Now turn to the other side. What is the truth that smites this slander to death? That God is perfect, pure, unmingled, infinite love. And what is love? The infinite desire to impart itself. His nature and property' is to be merciful, and you can no more stop God from giving than you can shut up the rays of the sun within itself. To be and to bestow are for Him one and the same thing. His love is an infinite longing to give, which passes over into perpetual acts of beneficence. He never reaps where He has not sown. Is there any place where He has not sown? Is there any heart on which there have been no seeds of goodness scattered from His rich hand? The calumniator in the text was speaking his slanders with that in his hand which should have stopped his mouth. He who complained that the hard master was asking for fruit of what He had not given would have had nothing at all, if he had not obtained the one talent from His hand. And there is no place in the whole wide universe of God where His love has not scattered its beneficent gifts. There are no fallow fields out of cultivation and unsown, in His great farm. He never asks where He has not given.
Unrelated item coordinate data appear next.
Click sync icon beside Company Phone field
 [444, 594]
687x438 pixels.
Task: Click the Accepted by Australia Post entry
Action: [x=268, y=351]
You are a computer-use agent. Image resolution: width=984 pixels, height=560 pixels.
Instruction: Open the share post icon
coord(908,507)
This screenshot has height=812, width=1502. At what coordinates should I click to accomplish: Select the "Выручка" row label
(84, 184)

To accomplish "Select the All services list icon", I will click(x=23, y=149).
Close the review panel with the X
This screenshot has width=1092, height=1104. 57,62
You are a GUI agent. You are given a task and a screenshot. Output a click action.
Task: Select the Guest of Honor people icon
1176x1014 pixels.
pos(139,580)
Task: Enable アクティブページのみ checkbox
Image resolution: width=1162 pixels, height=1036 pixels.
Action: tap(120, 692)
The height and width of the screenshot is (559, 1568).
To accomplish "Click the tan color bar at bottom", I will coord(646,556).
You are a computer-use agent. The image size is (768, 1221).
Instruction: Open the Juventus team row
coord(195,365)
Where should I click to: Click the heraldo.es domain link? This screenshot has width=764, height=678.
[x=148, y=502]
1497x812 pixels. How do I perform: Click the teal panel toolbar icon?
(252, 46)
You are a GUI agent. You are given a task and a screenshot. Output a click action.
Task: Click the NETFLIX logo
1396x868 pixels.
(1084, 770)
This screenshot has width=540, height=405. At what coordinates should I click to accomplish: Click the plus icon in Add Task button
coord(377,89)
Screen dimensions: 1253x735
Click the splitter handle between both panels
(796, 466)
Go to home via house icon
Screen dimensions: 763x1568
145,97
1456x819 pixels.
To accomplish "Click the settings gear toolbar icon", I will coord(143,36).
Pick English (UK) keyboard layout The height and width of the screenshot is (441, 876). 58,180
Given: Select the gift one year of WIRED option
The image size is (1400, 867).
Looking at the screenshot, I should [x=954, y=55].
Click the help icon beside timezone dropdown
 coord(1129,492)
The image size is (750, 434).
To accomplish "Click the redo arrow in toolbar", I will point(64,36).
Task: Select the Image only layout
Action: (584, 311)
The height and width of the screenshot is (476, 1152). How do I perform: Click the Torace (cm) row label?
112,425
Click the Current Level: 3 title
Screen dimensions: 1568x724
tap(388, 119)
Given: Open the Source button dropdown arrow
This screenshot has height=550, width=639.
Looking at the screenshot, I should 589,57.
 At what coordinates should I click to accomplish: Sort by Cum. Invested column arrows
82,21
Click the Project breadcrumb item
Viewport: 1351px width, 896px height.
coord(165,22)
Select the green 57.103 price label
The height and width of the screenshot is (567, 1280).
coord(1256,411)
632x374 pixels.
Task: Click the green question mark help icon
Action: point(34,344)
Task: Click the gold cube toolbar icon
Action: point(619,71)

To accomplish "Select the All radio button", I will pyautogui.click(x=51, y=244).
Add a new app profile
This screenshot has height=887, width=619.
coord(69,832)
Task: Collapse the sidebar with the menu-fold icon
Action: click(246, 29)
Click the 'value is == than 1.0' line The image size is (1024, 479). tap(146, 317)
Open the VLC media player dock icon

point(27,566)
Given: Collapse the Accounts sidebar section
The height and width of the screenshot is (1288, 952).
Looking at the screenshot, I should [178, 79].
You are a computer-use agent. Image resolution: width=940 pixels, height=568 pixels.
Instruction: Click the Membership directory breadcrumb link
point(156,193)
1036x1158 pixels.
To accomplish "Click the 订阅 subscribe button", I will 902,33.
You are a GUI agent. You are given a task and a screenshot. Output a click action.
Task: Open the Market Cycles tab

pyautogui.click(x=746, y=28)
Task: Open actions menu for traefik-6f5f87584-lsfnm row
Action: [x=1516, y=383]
He never asks until after He has given. He begins with bestowing, and it is only after the vineyard has been planted on the very fruitful hill, and the hedge built round about it, and the winepress digged, and the sower erected, and miracles of long-suffering mercy and skilful patience have been lavished upon it, that then He looks that it should bring forth grapes. God's gifts precede His requirements. He ever sows before He reaps. More than that, He gives what He asks, helping us to render to Him the hearts that He desires. He, by His own merciful communications, makes it possible that we should lay at His feet the tribute of loving thanks. Just as a parent will give a child some money in order that the child may go and buy the giver a birthday present, so God gives to us hearts, and enriches them with many bestowments. He scatters round about us good from His hand, like drops of a fragrant perfume from a blazing torch, in order that we may catch them up and have some portion of the joy which is especially His own--the joy of giving. It would be a poor affair if our sole relation to God were that of receiving. It would be a tyrannous affair if our sole relation to God were that of rendering up. But both relations are united, and if it be' more blessed to give than to receive,' the Giver of all good does not leave us without the opportunity of entering in even to that superlative blessing. We have to come to Him and say, when we lay the gifts, either of our faculties or of our trust, of our riches or of our virtues, at His feet, All things come of Thee, and of Thine own have we given Thee.'

He asks for our sakes, and not for His own. If I were hungry I would not tell thee, for the cattle upon a thousand hills are Mine. Offer unto God praise, and pay thy vows unto the Most High.' It is blessed to us to render. He is none the richer for all our giving, as He is none the poorer for all His. Yet His giving to us is real, and our giving is real and a joy to Him. That is the truth lifted up against the slander of the natural heart. God is love, pure giving, unlimited and perpetual disposition to bestow. He gives all things before He asks for anything, and when He asks for anything it is that we may be blessed.

But you say, That is all very well--where do you learn all that about God?' My answer is a very simple one. I learn it, and I believe there is no other place to learn it, at the Cross of Jesus Christ. If that be the very apex of the divine love and self-revelation; if, looking upon it, we understand God better than by any other means, then there can be no question but that instead of gathering where He has not strawed, and reaping where He has not sown, God is only, and always, and utterly, and to every man, infinite love that bestows itself. My heart says to me many a time, God's laws are hard, God's judgment is strict. God "requires what you cannot give. Crouch before Him, and be afraid.' And my faith says, Get thee behind me, Satan!' He that spared not His own Son … how shall He not with Him also freely give us all things?' The Cross of Christ is the answer to the slander, and the revelation of the giving God.